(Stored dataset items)
—————
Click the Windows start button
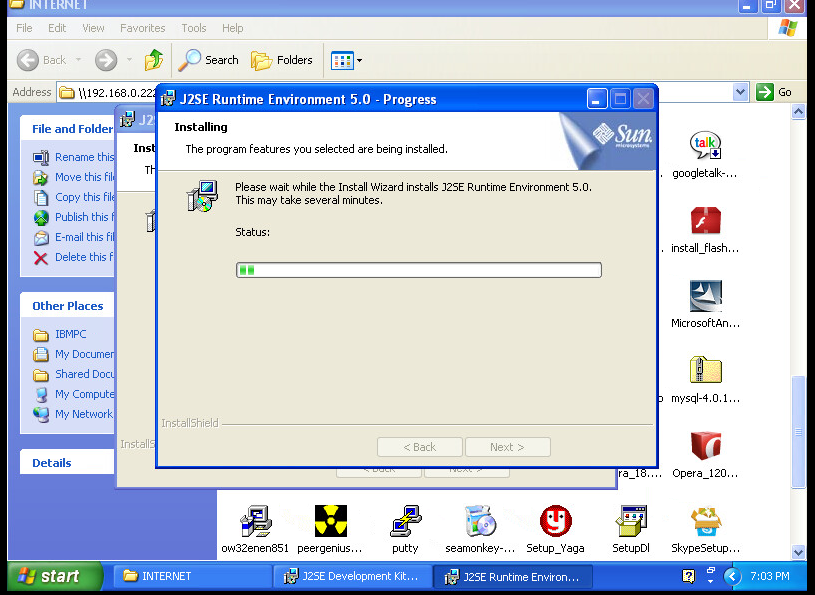Image resolution: width=815 pixels, height=595 pixels. coord(54,576)
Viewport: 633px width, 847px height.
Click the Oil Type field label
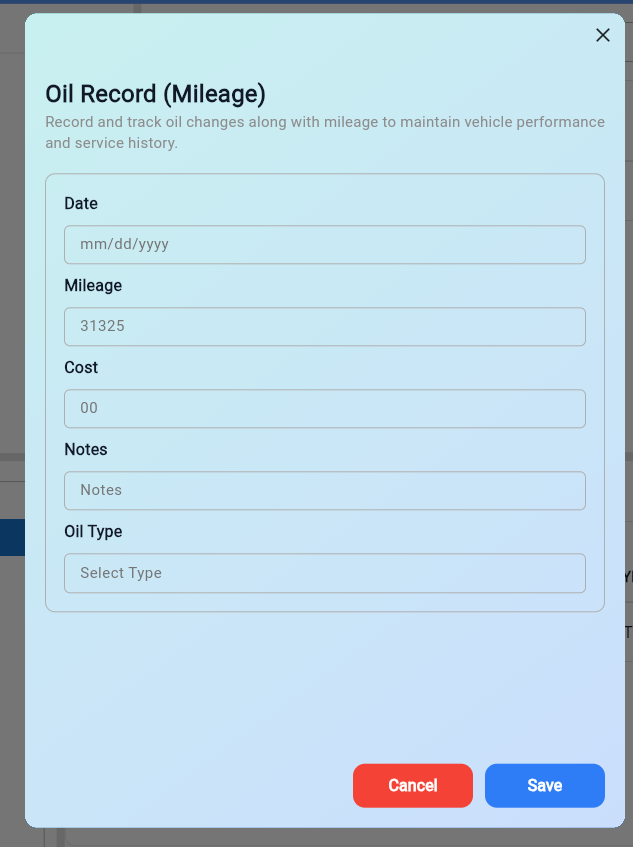coord(93,531)
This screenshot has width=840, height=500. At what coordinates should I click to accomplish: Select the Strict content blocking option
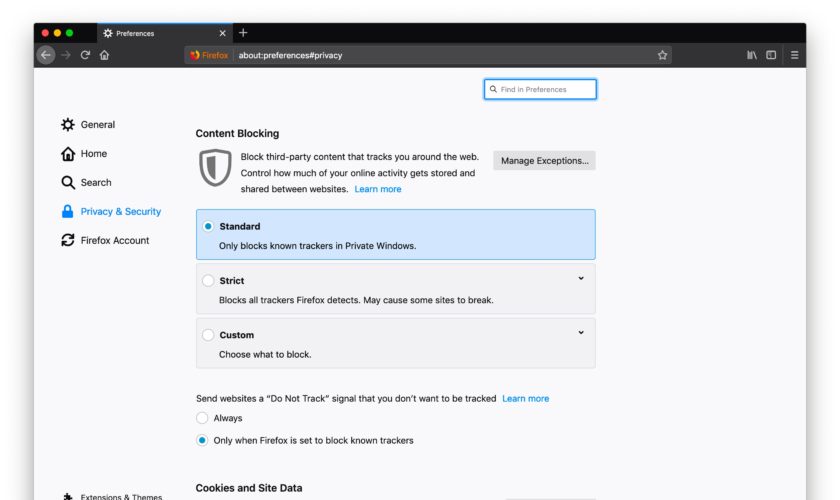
—————
**DIRECTIONS:**
Recast all of the data above as a numbered list, one line per item, with blank lines omitted and the pictures left out.

**EXPECTED ANSWER:**
1. Click the Windows start button
2. Image resolution: width=815 pixels, height=595 pixels. coord(54,576)
3. Viewport: 633px width, 847px height.
4. Click the Oil Type field label
5. coord(93,531)
6. This screenshot has width=840, height=500. At what coordinates should I click to accomplish: Select the Strict content blocking option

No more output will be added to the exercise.